It seemed like this might be a task we all will have to do sooner or later.
Could there be a tool built for this specific purpose?
To move the data, they needed to:
Identify the version of Gramps
Identify the database backend
Locate the database files
Locate the backups (decide if the backups are current)
Locate the media files
Transfer copies of the appropriate files to the new system
Restore the ALL the Trees in the database old folder to the database version in the fresh install of Gramps
Make current backups
The gramp.ini file has a lot of this information. So a tool that sought out copies of that file & parsed all discovered copies might be able to do most of the location tasks.
However, I noticed that the .ini file does not include some important info for migrating data.
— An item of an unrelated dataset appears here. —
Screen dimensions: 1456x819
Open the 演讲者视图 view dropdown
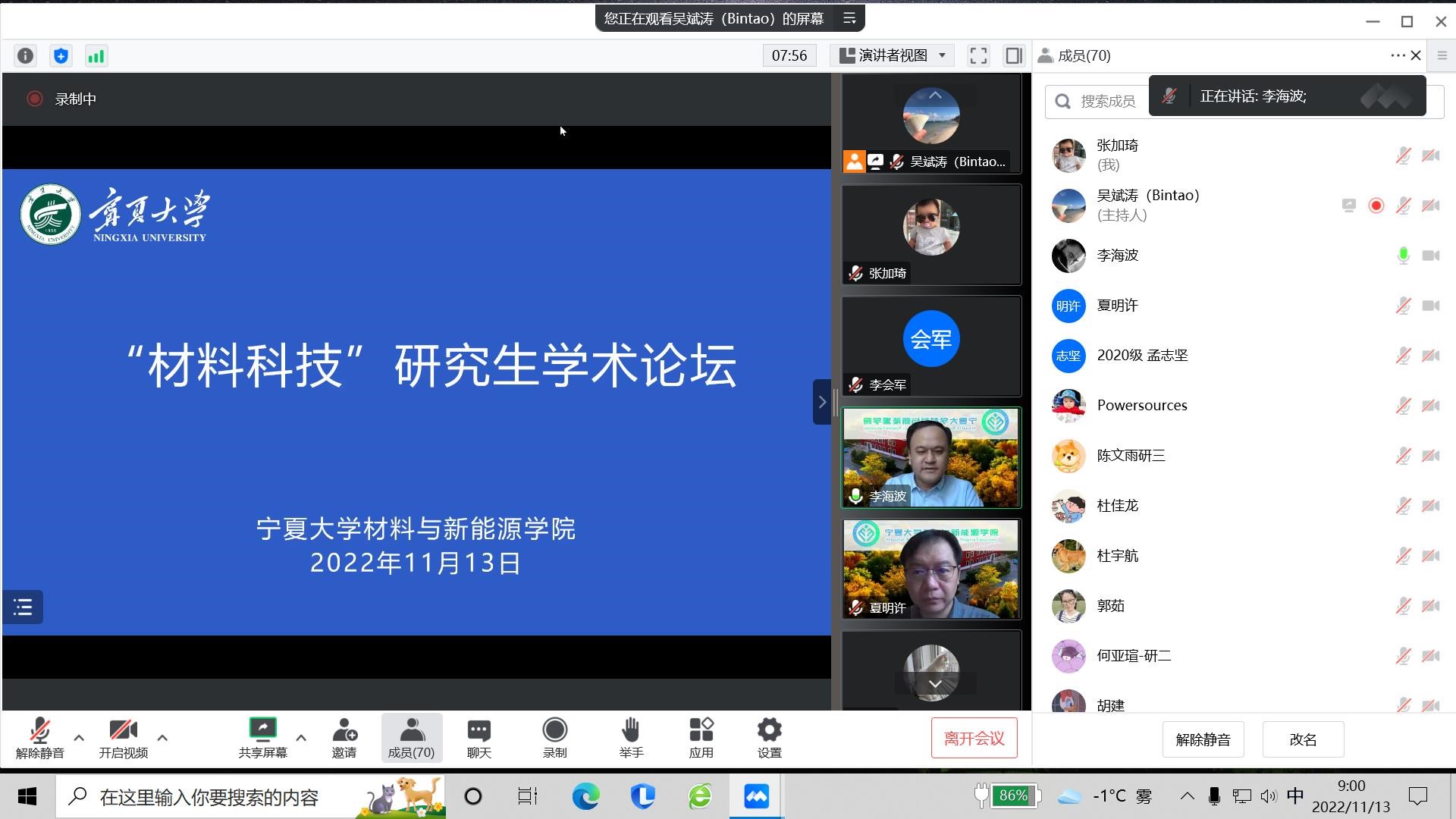[893, 55]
Like the version of Gramps, the database engine version, the volumeID for drive letters (or a some sort of relative offset for the path for the gramps.ini with respect to the backup, database & media paths).
There are additional niceties such a tool could do:
I wonder if some of the Gramps script list options couldnt be adapted to this purpose?
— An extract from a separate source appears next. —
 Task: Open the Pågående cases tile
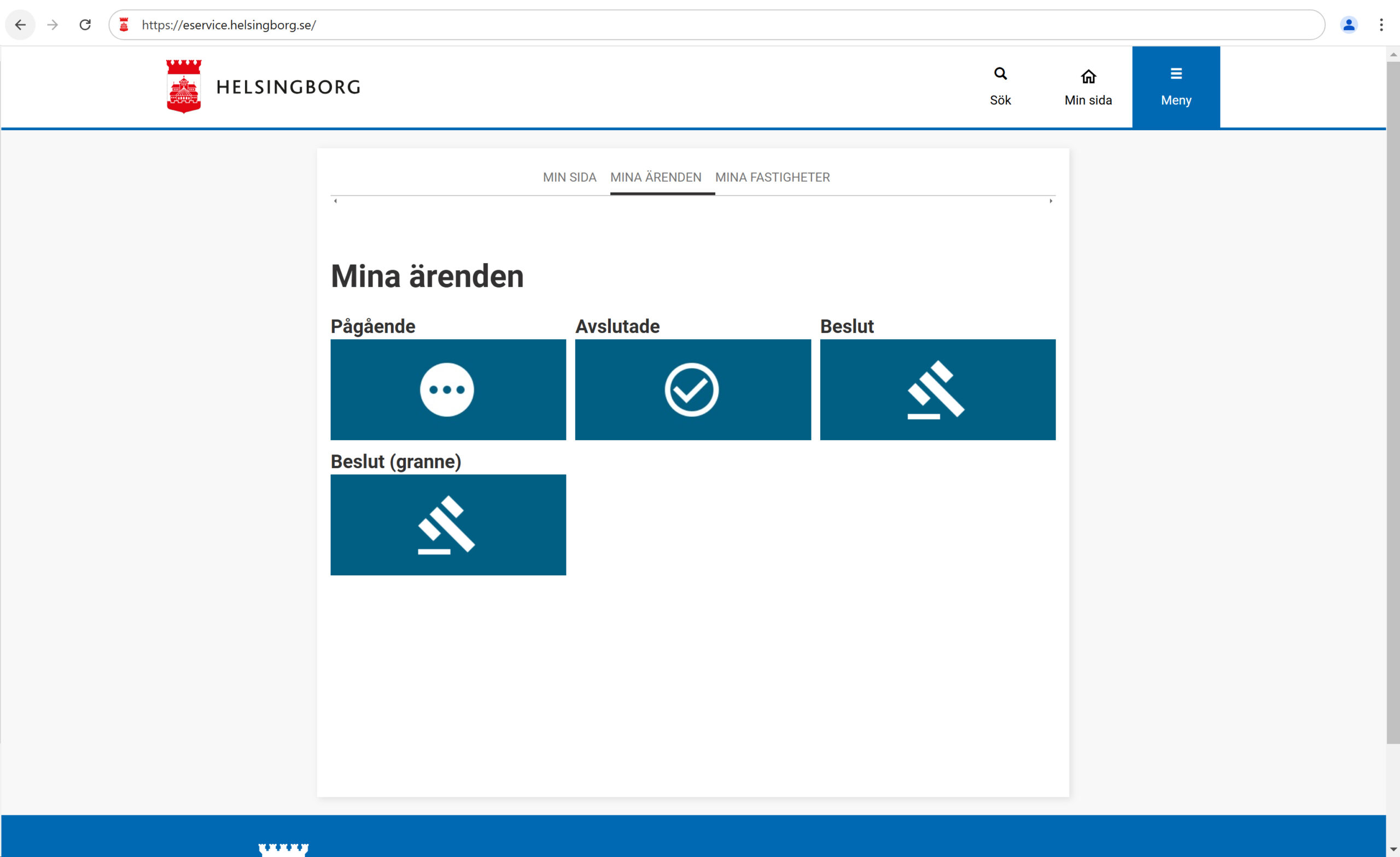[x=448, y=389]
If a database path could be specified (which temporarily overrides the gramps.ini path) then the gramps -L
and gramps -l
might list the Trees and identify versions with statistics?
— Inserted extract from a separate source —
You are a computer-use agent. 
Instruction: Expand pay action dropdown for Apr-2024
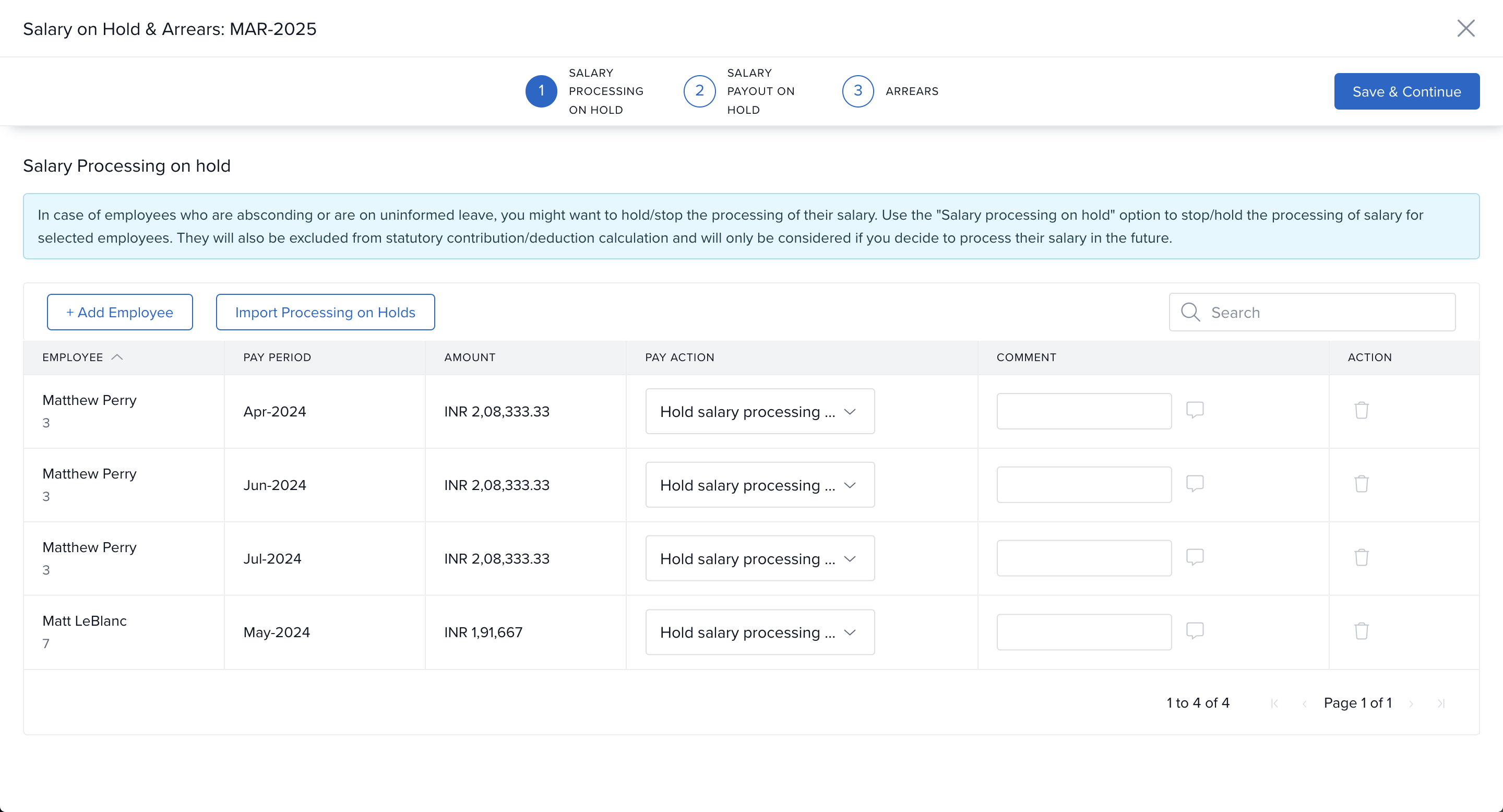[x=759, y=412]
If I temporarily set the gramps.ini database path to such an external drive, would these tools work?
Or would Gramps choke if the database files are from a different version? Would it try to update them to the current version and potentially corrupt them?
Could I (somehow) automatically script Gramps to look in a database path & export all the Trees to .gpkg files?
Probably but it’s way beyond me. However I don’t see it’s worth the effort of someone capable of doing it. It’s trying to solve a problem that has already been solved, through the use of proper backup software. Restoring from a proper backup is trivial compared to having to pick through the rubble of a corrupted installation.
It never ceases to amaze me that people don’t have proper backup routines in place, especially for precious data like their genealogy files.
Recovery of an old backup (or an inherited backup) can be confusing because, not only is the user unfamiliar with Gramps (or the particular release revision), there are dialects of the data model or XML; as well as the database format and database engine. And not all versions of Gramps are fluent in all those dialects.
That’s a completely different scenario to the situation that prompted this topic. In that case the OS had died. A decent backup would have restored everything, inc. the OS, without having to pick through the wreck of the crash.
However, the tool you suggest might have merit in these new cases you now mention.